Fast food safety: test spots seafood pathogen in 30 min


Wednesday, 22 May, 2024

Fast food safety: test spots seafood pathogen in 30 min

Scientists from the Shanghai Academy of Agricultural Sciences have developed a novel detection platform that identifies Vibrio parahaemolyticus (a bacterium responsible for a significant number of foodborne illnesses). The platform, leveraging recombinant polymerase amplification (RPA) and the CRISPR/Cas12a system combined with an immunochromatographic test strip (ICS), offers a low-cost, simple and visually intuitive solution for the rapid detection of this pathogen in seafood.

Published in Food Quality and Safety, the researchers shared that Vibrio parahaemolyticus is a Gram-negative, halophilic bacterium prevalent in marine environments and is the primary cause of acute hepatopancreatic necrosis, also known as early death syndrome, in aquaculture. It represents a considerable public health hazard, especially through the consumption of raw or undercooked seafood. The bacterium can contaminate seafood surfaces, leading to foodborne outbreaks. Current detection methods, which rely on microbial isolation, culturing and biochemical identification, are too slow for effective point-of-care testing (POCT).
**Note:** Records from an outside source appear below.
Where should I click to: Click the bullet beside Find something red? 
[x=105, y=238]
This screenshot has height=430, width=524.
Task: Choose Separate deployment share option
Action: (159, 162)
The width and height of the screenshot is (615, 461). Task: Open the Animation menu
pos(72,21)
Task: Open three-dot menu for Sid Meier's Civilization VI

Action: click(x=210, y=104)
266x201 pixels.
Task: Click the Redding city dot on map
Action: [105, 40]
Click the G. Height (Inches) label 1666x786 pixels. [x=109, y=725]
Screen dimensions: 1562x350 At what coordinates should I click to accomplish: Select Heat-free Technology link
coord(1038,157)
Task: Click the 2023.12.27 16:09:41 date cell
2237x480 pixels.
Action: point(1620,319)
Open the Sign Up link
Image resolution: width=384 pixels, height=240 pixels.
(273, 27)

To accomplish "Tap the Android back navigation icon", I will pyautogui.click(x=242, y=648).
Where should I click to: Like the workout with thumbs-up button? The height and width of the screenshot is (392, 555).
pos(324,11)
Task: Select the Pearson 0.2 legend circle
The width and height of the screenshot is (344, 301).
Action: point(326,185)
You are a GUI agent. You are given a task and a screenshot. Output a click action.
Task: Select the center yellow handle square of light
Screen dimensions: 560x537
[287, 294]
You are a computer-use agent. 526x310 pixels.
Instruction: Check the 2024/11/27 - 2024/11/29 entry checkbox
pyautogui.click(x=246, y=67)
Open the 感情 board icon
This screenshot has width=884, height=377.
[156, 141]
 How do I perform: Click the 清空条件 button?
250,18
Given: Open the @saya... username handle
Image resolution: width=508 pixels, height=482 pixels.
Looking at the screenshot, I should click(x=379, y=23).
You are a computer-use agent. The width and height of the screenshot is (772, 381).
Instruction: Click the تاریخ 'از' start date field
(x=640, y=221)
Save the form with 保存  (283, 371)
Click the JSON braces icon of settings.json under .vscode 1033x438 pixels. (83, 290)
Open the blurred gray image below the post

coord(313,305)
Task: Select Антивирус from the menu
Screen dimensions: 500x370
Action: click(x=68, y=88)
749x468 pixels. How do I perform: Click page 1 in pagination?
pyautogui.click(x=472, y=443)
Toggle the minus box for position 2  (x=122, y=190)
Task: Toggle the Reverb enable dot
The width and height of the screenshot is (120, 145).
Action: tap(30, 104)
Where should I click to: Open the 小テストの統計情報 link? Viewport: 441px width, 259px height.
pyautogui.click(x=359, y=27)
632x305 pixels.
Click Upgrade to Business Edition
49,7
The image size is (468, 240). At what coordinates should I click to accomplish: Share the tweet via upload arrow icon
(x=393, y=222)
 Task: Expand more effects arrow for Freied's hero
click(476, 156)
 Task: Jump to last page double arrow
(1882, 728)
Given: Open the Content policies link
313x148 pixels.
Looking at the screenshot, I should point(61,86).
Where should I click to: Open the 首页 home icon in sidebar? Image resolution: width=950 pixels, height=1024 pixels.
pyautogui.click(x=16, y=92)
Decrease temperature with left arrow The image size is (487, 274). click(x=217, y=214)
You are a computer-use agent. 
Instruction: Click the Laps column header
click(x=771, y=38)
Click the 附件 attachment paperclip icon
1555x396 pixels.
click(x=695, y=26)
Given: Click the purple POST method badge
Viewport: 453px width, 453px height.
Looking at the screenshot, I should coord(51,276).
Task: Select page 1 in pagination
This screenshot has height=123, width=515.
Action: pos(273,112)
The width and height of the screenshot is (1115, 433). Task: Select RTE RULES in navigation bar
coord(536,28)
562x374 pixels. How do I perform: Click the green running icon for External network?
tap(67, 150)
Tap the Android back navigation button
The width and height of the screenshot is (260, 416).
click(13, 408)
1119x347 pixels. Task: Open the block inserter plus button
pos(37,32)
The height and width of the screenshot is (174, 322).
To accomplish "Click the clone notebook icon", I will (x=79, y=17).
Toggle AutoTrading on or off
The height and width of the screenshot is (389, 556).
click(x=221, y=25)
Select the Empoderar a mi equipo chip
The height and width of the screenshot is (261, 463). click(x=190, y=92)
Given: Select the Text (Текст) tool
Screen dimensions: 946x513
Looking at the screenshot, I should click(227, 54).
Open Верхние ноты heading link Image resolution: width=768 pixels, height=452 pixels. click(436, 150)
The procedure starts with extracting bacterial DNA from the seafood sample, followed by RPA for amplification. The CRISPR/Cas12a system then accurately identifies and cleaves the target gene, with the ICS providing a visual confirmation of the bacterium's presence. This method achieves a detection limit of 2.5×102 fg/µL for plasmid DNA and 1.4×102 CFU/mL for the bacteria. Remarkably, it can detect V. parahaemolyticus in salmon sashimi at concentrations as low as 154 CFU/g without sample enrichment. This breakthrough overcomes the drawbacks of traditional culture-based methods, offering a faster, more accessible approach for monitoring seafood safety.

Dr Haijuan Zeng, the corresponding author and leader of the Biotechnology Research Institute at the Shanghai Academy of Agricultural Sciences, said: “Our innovative detection platform represents a significant advancement in the rapid and sensitive detection of Vibrio parahaemolyticus, proving especially valuable for ensuring seafood safety and preventing public health crises.”

This method could update how food safety is monitored in the seafood industry, offering a rapid, cost-effective solution that can be implemented directly at points of sale or during food handling, significantly shortening the detection timeframe and potentially averting foodborne outbreaks before contaminated products reach consumers.

Schematic showing the use of a CRISPR/Cas12a system combined with isothermal amplification and ICS for rapid and visual nucleic acid detection.